John Ball, GM of Einstein at Salesforce, said they did this for a couple of reasons. They wanted to make this process of integrating intelligence as easy as possible for customers, but from a data standpoint, they also knew the more data the customer provides and the more custom data fields provide new signals, the more robust the models that it could generate from that data.
“When you are customizing and extending Salesforce, you are doing it for a reason because that models your business process,” Ball explained. “Einstein can look at the underlying metadata and figure out the schema and relationships to know this is email or a phone number [or whatever it is] and include that in the data set. It may or may not be predictive, [depending on the data type], but you can throw the kitchen sink at it and we figure it out using math,” he said.
They take this a step further though. As the intelligence layer generates these automated models, Ball says the underlying software continually tests them and pits them against each other in a competition of sorts. It picks the most robust models and discards the others.
Salesforce has been slowly integrating Einstein since it was first announced last fall, trying to integrate AI into every piece of its vast software platform with varying degrees of success. With today’s announcement of the spring release, it appears that it touches just about everything now, at least to some extent.
Simply having tech for tech’s sake doesn’t do much good, of course, and Salesforce still needs to prove that the AI-fueled capabilities are helping customers improve their experience over time.
Certainly automatic model generation, if it works as described and truly delivers the best models in an automated fashion is highly sophisticated technology, but in the end users don’t care about any of that.
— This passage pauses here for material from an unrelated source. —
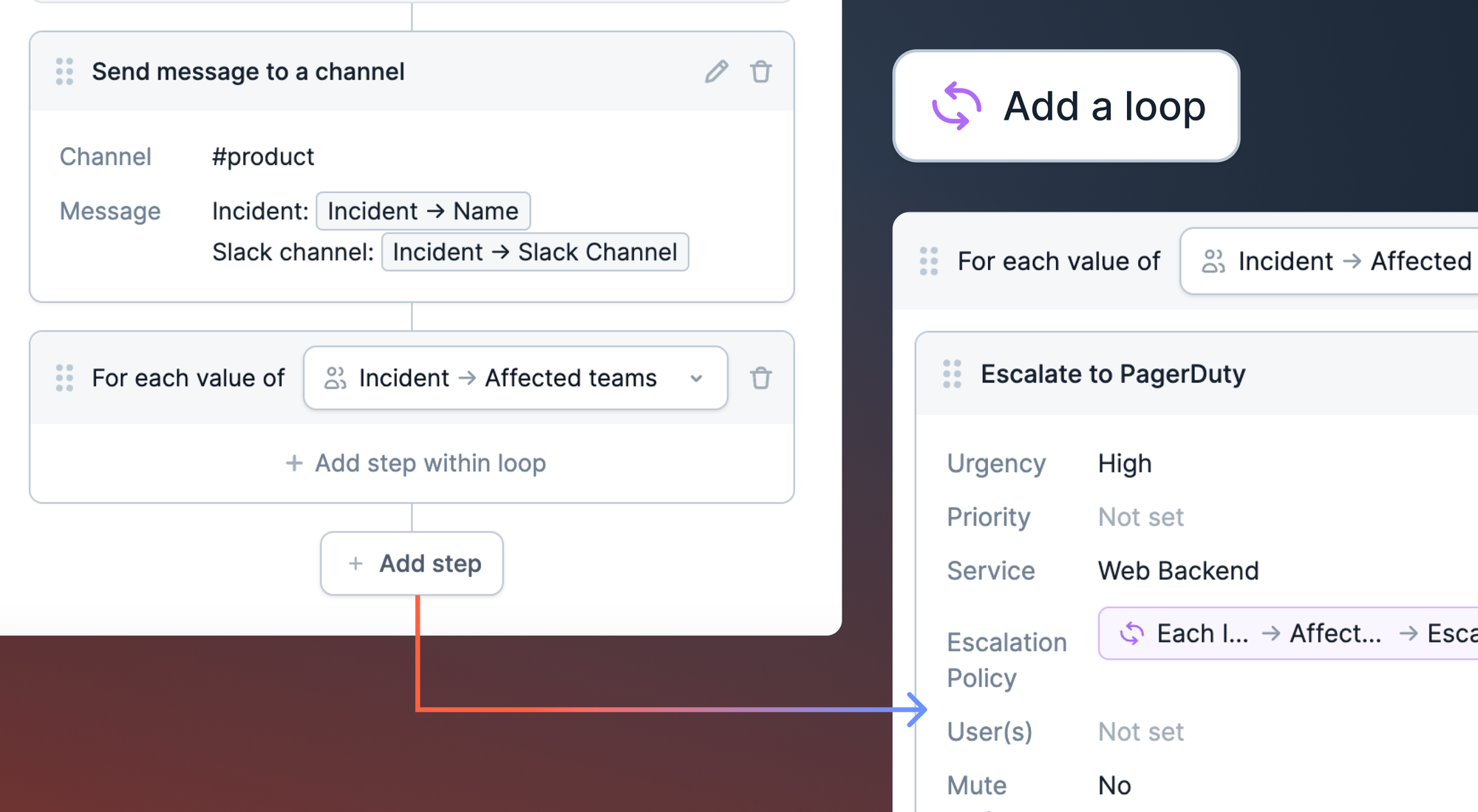Delete the For each value loop step
Screen dimensions: 1478x812
[760, 378]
They want tools that help them do their jobs better, and if AI contributes to that, all the better.
It’s worth noting that Hubspot released a research report in January that found 63 percent of respondents don’t realize they are using AI technology even when it’s there, and really why should they, any more than most users understand any algorithm that’s running the software they use.
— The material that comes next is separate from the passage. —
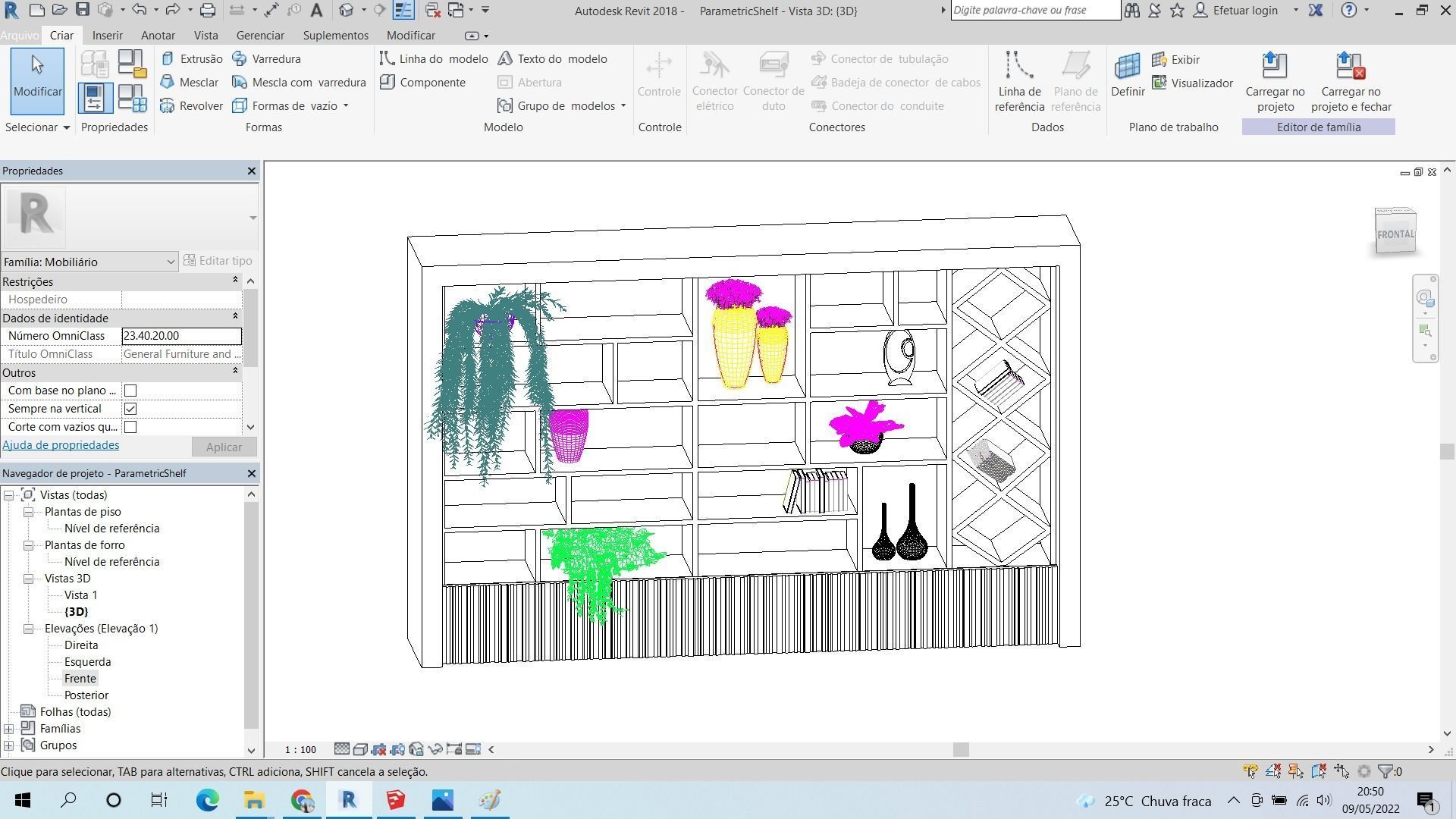
Task: Toggle the Sempre na vertical checkbox
Action: point(130,409)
Ball acknowledges that end users aren’t thinking about any of this when they use Salesforce products, but says buyers certainly are hearing about AI technology and are asking about it in sales calls.
Even though Salesforce and IBM, which announced a partnership yesterday afternoon, have insisted on humanizing their AI platforms by calling them Einstein and Watson, the fact is AI is not a product in the true sense, so much as a set of technologies. We should keep that in mind as we judge these announcements, looking at how they improve the overall products and not at the shiny bells and whistles.